Pianists include Evgeny Kissin and Murray Perahia, programmes yet to be announced, and Martha Argerich as concerto soloist, in a work again yet to be announced. Joshua Bell will also visit - again in a programme to be announced.
There is much else of interest, even for fellow curmudgeons. A rarity immediately leaping out is Honegger's Jeanne d'Arc au bûcher (LSO/Marin Alsop). Fellow Zemlinsky-lovers and the merely curious will surely welcome a performance of Die Seejungfrau (LSO/Xian Zhang). The latest violinist to turn conductor, Nikolaj Znaider, conducts the LSO for the first time. After this year's - and last's - glut of Mahler, Semyon Bychkov leading the same orchestra in the Third Symphony still sounds promising. Still more enticing is a return from Pierre Boulez, in two programmes: one of Debussy, Szymanowski (with Christian Tetzlaff), and Scriabin's Poem of Ecstasy; the second of Bartók (Znaider as violinist this time) and more Szymanowski (the Third Symphony).
I was delighted to see a visit to the Barbican Theatre from Opera North, presenting The Queen of Spades - and there is much more Tchaikovsky to be heard from Valery Gergiev. A mini-'Stravinsky Festival' also augurs well: alas no late Stravinsky, but that in any case might not really be Gergiev's thing. Gergiev will also lead his Mariinsky forces in a concert performance of Parsifal. His Ring seemed to find few if any complimentary voices, though some have spoken well of his Parsifal recording.

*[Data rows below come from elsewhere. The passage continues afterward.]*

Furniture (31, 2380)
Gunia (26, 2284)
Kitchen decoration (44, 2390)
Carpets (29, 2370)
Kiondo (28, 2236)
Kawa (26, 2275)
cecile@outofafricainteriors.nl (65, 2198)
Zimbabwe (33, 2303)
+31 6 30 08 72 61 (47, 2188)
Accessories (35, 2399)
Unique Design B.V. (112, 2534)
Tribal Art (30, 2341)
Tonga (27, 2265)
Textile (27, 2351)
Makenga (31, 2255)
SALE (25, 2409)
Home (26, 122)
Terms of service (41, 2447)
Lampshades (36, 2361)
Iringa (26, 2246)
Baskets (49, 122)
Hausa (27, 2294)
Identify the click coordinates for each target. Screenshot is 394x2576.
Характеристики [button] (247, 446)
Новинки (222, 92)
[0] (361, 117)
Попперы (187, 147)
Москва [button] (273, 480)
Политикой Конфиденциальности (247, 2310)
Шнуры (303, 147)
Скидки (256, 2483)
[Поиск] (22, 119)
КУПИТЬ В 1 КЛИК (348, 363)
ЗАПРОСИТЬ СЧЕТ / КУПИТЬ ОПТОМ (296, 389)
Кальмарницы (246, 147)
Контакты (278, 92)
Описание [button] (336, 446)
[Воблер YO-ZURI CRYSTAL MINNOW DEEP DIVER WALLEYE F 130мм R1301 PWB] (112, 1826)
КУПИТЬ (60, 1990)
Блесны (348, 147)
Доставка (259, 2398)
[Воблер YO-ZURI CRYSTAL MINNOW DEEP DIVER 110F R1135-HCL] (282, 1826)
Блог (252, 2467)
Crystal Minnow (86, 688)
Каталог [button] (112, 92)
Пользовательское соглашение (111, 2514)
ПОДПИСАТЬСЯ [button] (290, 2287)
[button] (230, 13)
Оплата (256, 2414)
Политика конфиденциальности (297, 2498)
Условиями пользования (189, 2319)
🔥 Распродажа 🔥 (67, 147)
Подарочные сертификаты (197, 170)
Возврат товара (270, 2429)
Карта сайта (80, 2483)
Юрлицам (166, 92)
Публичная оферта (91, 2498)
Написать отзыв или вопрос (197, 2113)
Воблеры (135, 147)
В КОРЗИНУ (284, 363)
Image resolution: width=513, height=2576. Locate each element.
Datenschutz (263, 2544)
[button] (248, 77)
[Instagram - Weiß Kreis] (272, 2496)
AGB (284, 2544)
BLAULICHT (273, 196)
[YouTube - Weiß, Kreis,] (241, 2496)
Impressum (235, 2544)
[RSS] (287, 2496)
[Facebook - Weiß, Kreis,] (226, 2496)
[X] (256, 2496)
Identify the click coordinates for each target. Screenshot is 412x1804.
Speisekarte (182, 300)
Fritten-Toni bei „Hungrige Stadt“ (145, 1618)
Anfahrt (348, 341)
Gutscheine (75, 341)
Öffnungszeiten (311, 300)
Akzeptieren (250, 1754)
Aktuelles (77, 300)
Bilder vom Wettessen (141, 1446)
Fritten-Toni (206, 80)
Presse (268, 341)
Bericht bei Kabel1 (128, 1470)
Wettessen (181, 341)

Who knows...? A far surer bet, I suspect, will be Sir Colin leading the LSO in a concert performance of that echt-Romantic work far too long absent from London stages, Der Freischütz. A must for me at any rate.
Simon Keenlyside singing the title-role in Mendelssohn's Elijah should rightly attract a keen audience. Another great oratorio, The Dream of Gerontius, will resound under the direction of the excellent Andris Nelsons.
The BBC Symphony Orchestra, rarely heard to best advantage under its present Principal Conductor (from whom, you guessed it, yet more Czech music), welcomes back David Robertson in an intriguing combination of Stravinsky's Symphony of Psalms and Messiaen's Turangalîla-Symphonie. Another conductor who has tended to bring out the best from the orchestra, Oliver Knussen, presents a mouth-watering concert, which will include the world premiere of a work by Alexander Goehr and the British premiere of Niccolò Castiglioni's Concerto for Orchestra. Another British premiere from the orchestra, this time under Martyn Brabbins, will be of Jonathan Harvey's Wagner Dream.